───── Supplied material ─────

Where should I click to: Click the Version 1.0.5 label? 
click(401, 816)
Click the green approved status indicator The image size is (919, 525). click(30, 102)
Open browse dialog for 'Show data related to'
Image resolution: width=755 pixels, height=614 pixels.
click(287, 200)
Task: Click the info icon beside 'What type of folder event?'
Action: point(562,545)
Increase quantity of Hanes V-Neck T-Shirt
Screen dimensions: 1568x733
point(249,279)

─────

▸ What you have to do: Only the lines from the one that contains "Click the green" to the end of the data should be output, exactly as they appear.

▸ Expected answer:
Click the green approved status indicator The image size is (919, 525). click(30, 102)
Open browse dialog for 'Show data related to'
Image resolution: width=755 pixels, height=614 pixels.
click(287, 200)
Task: Click the info icon beside 'What type of folder event?'
Action: point(562,545)
Increase quantity of Hanes V-Neck T-Shirt
Screen dimensions: 1568x733
point(249,279)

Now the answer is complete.